In other words, Google Patents is familiar, clean and comforting, but keyword searching is still crap.
If you know exactly what you’re looking for, you may have better luck but not necessarily. Advanced search allows you to search by patent number, inventor, date and so forth. You can also search by classification, US and international, which initially thrilled me, but my magic numbers 27/31 for life signal devices rounded up only a handful of results, none of them relevant (like the martial arts uniform top or “duck on the rock” kids’ game). Out of curiosity, I tried searching for other classification numbers: some results appeared relevant while others, again, were way off.
I’m stumped. USPTO can easily retrieve patents based on classification—if they’re using the same data, why can’t Google? Searching by patent number also retrieves a lot of irrelevant results in GP. Despite specifying a field search, it still seems to be doing a keyword search. Many patents refer to other similar patents (including their numbers) to explain how this new one compares or deviates, which can be helpful if researching the evolution of an invention or process. But extraneous, completely different items end up in the mix, too, which frustrates and impedes.
Because I couldn’t generate a list of what I wanted in Google Patents, I used the USPTO 27/31 list to grab the patent numbers which I then searched for in GP to compile a list of life signal coffin devices for the DeathRef post. These are linked to the easy-to-view and use (once you find them) GP patents.
As the titles of these patents are often similar or vague, I annotated a few of them with quotes from the patents. This is where the plain text view came in handy—for easy copy and pasting. But what really blew my mind is the clipping feature found in the upper right:
With Clip you can select with a bounding box any part of a PDF then immediately grab the embed code for the image and presumably do whatever you want with it. I threw a handful into the DeathRef post. These patents have marvelous line drawings—I had planned to download PDFs or take manual screenshots, resize as needed, upload them to the blog then link back to the PDFs. The clipping feature did everything automatically and instantly. Wowza!

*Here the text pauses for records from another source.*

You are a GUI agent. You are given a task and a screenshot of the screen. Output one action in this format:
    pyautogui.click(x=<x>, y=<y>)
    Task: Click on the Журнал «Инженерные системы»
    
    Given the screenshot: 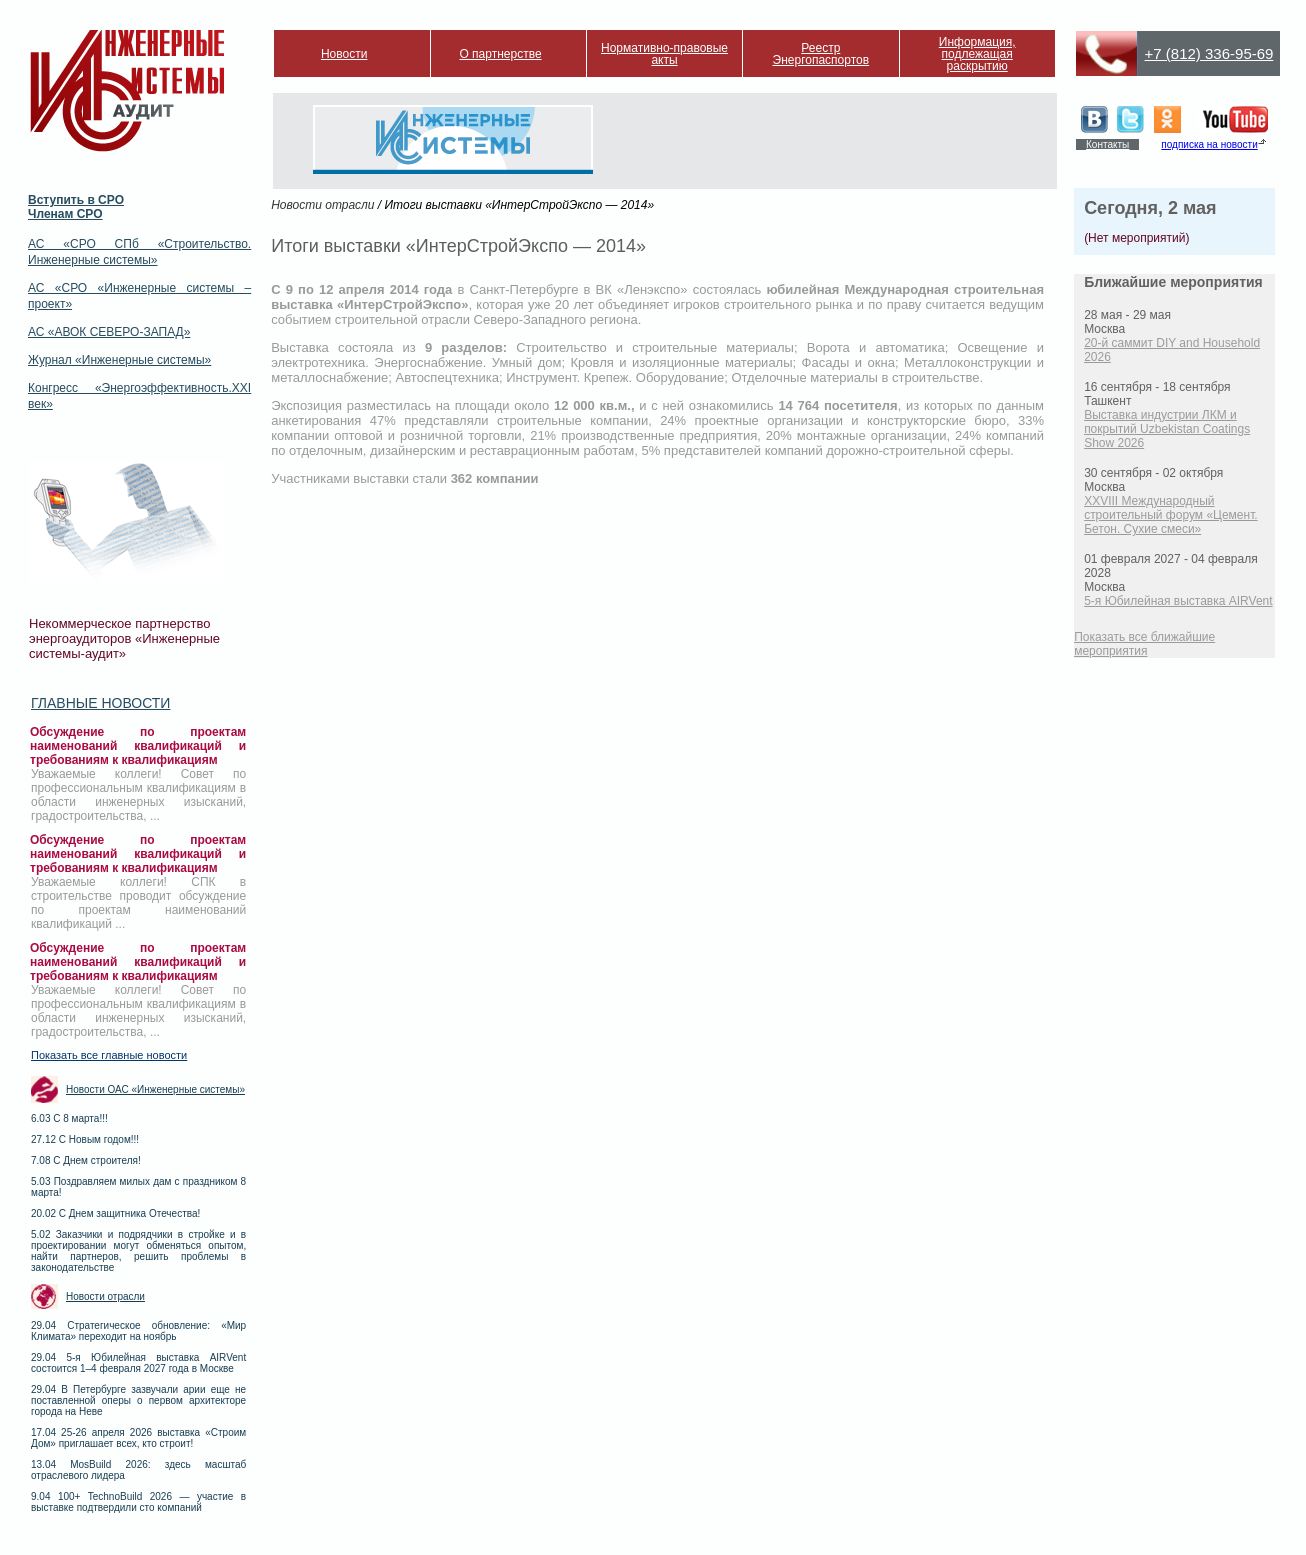 What is the action you would take?
    pyautogui.click(x=119, y=360)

I don’t know whether Google takes a snapshot of the image and stores it somewhere, or if the code is a script that generates the image on the fly based on the bounding box parameters—I think it’s the latter. While it’s always good practice to have local copies of images in case something happens to ones stored elsewhere (beyond your control), this is a slick feature I haven’t seen before, from Google or anyone else. I suspect it’s the absence of copyright that makes this possible more so than newly discovered technical ingenuity, but still—so handy, so cool.
In conclusion, I love what Google Patents is doing but arughg! it could be so much better. I have a hunch making improvements on providing access to something in theory already available is of pretty low priority, however—and it does say it’s beta, so *deep breath* I can settle down. And in the meantime, be excited. For all the endless ventures and questionable agendas of the Google Empire, this one seems pretty innocuous—and neat.